Gretel Workflows

Automate and operationalize synthetic data using Gretel Workflows

Gretel Workflows provide an easy to use, config driven API for automating and operationalizing Gretel. Using Connectors, you can connect Gretel Workflows to various data sources such as S3 or MySQL and schedule recurring jobs to make it easy to securely share data across your organization.

A Gretel Workflow is constructed of actions that connect to various services including object stores and databases. These actions are then composed to create a pipeline for processing data with Gretel. In the example above:

A source action is configured to extract data from a source, such as S3 or MySQL.
The extracted source data is passed as inputs to Gretel Models. Using Workflows you can chain together different types of models based on specific use cases or privacy needs.
A destination action writes output data from the models to a sink.

Creating Workflows in the Gretel Console

Log into the Gretel Console.
Navigate to the Workflows page using the menu item in the left side bar and follow the instructions to create a new workflow.
The wizard-based flow will guide you through model selection, data source and destination creation, and workflow configuration.
Once completed, all workflow runs can be viewed for a particular workflow via the Workflow page, or for all workflows and models on the Activity page.

For more detailed steps by step instructions see Managing Workflows.

Workflows as YAML

Workflows are configured using YAML. Below is an example workflow config that crawls an Amazon S3 bucket and creates an anonymized synthetic copy of the bucket contents in a destination bucket.

name: sample-s3-workflow

actions:
  - name: s3-read
    type: s3_source
    connection: c_1
    config:
      bucket: my-analytics-bucket
      glob_filter: "*.csv"
      path: metrics/

  - name: model-train-run
    type: gretel_model
    input: s3-read
    config:
      project_id: proj_1
      model: synthetics/tabular-actgan
      run_params:
        params:
          num_records_multiplier: 1.0
      training_data: "{outputs.s3-read.dataset.files.data}"

  - name: s3-write
    type: s3_destination
    connection: c_1
    input: model-train-run
    config:
      bucket: my-synthetic-analytics-bucket
      input: "{outputs.model-train-run.dataset.files.data}"
      filename: "{outputs.s3-read.dataset.files.filename}"
      path: metrics/

This second example workflow config connects to a MySQL database, creates a synthetic version of the database, and writes it to an output MySQL database.

name: sample-mysql-workflow-full-db

actions:
  - name: mysql-read
    type: mysql_source
    connection: conn_1
    config:
      sync:
          mode: full

  - name: synthesize
    type: gretel_tabular
    input: mysql-read
    config:
      project_id: proj_1
      train:
        model: synthetics/tabular-actgan
        dataset: "{outputs.mysql-read.dataset}"
      run:
        params:
          num_records_multiplier: 1.0

  - name: mysql-write
    type: mysql_destination
    connection: conn_2
    input: synthesize
    config:
      sync:
        mode: replace
      dataset: "{outputs.synthesize.dataset}"

Next Steps

Next, we'll dive deeper into the components that make up Workflows. You may also want to check out a list of supported sources and sinks here: Connectors.

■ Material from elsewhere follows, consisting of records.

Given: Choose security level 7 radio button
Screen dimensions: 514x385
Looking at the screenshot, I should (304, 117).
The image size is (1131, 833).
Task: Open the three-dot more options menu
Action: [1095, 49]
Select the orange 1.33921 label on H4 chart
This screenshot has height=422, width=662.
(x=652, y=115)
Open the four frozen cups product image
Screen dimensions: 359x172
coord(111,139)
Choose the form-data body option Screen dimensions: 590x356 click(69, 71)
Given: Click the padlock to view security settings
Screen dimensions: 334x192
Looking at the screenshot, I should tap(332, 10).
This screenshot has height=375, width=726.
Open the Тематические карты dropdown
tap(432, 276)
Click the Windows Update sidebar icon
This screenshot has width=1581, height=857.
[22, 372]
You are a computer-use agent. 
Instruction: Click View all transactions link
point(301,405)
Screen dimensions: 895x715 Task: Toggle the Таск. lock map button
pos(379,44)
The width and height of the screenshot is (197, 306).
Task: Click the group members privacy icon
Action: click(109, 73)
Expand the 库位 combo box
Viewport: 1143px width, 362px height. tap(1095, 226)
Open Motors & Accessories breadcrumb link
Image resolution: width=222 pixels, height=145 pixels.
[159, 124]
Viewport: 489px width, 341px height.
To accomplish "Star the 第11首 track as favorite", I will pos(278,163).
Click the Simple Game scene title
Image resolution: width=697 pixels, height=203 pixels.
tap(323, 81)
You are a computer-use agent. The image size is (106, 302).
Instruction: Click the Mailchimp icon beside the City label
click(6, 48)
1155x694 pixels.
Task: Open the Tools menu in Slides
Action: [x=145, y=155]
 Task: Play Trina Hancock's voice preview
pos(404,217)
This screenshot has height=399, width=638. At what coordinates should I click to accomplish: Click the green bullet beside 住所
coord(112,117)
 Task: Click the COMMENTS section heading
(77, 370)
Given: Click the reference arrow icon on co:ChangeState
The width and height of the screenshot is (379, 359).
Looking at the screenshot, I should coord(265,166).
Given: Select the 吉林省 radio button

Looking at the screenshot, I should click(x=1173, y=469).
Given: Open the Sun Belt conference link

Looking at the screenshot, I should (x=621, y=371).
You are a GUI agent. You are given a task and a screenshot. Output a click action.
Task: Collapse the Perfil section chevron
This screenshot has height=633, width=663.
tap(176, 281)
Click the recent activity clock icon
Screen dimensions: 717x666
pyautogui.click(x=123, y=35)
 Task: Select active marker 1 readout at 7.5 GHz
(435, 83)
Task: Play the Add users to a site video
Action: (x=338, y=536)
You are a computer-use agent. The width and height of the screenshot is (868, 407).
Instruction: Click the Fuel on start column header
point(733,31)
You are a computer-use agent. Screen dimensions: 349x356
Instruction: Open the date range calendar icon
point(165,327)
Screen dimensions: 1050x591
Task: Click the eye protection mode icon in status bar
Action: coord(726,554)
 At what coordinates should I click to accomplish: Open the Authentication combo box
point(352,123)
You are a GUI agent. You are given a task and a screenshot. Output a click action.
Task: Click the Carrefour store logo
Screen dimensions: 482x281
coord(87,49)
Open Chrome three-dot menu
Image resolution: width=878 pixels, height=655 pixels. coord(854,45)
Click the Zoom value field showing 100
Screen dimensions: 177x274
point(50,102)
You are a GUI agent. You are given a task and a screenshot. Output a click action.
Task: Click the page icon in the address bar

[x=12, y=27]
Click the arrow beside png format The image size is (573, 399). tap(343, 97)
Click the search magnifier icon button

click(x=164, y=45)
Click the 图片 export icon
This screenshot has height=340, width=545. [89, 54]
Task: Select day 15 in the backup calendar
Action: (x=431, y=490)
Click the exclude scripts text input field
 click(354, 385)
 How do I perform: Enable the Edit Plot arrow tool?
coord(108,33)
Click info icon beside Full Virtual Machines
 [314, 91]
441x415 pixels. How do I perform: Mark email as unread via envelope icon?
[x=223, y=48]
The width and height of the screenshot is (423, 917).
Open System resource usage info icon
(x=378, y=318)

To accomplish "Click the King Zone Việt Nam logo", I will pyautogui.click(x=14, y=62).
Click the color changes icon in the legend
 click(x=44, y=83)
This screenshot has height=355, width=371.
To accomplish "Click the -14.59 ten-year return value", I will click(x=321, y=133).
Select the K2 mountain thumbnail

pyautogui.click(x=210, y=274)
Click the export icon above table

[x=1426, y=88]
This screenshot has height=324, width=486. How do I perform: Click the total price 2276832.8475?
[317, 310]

PreviousMulti-table Transformations NextConcepts

Last updated 10 months ago

Was this helpful?

Creating Workflows in the Gretel Console

Log into the Gretel Console.

Navigate to the Workflows page using the menu item in the left side bar and follow the instructions to create a new workflow.

The wizard-based flow will guide you through model selection, data source and destination creation, and workflow configuration.

Once completed, all workflow runs can be viewed for a particular workflow via the Workflow page, or for all workflows and models on the Activity page.

For more detailed steps by step instructions see Managing Workflows.

Workflows as YAML

Workflows are configured using YAML. Below is an example workflow config that crawls an Amazon S3 bucket and creates an anonymized synthetic copy of the bucket contents in a destination bucket.

name: sample-s3-workflow

actions:
  - name: s3-read
    type: s3_source
    connection: c_1
    config:
      bucket: my-analytics-bucket
      glob_filter: "*.csv"
      path: metrics/

  - name: model-train-run
    type: gretel_model
    input: s3-read
    config:
      project_id: proj_1
      model: synthetics/tabular-actgan
      run_params:
        params:
          num_records_multiplier: 1.0
      training_data: "{outputs.s3-read.dataset.files.data}"

  - name: s3-write
    type: s3_destination
    connection: c_1
    input: model-train-run
    config:
      bucket: my-synthetic-analytics-bucket
      input: "{outputs.model-train-run.dataset.files.data}"
      filename: "{outputs.s3-read.dataset.files.filename}"
      path: metrics/

This second example workflow config connects to a MySQL database, creates a synthetic version of the database, and writes it to an output MySQL database.

name: sample-mysql-workflow-full-db

actions:
  - name: mysql-read
    type: mysql_source
    connection: conn_1
    config:
      sync:
          mode: full

  - name: synthesize
    type: gretel_tabular
    input: mysql-read
    config:
      project_id: proj_1
      train:
        model: synthetics/tabular-actgan
        dataset: "{outputs.mysql-read.dataset}"
      run:
        params:
          num_records_multiplier: 1.0

  - name: mysql-write
    type: mysql_destination
    connection: conn_2
    input: synthesize
    config:
      sync:
        mode: replace
      dataset: "{outputs.synthesize.dataset}"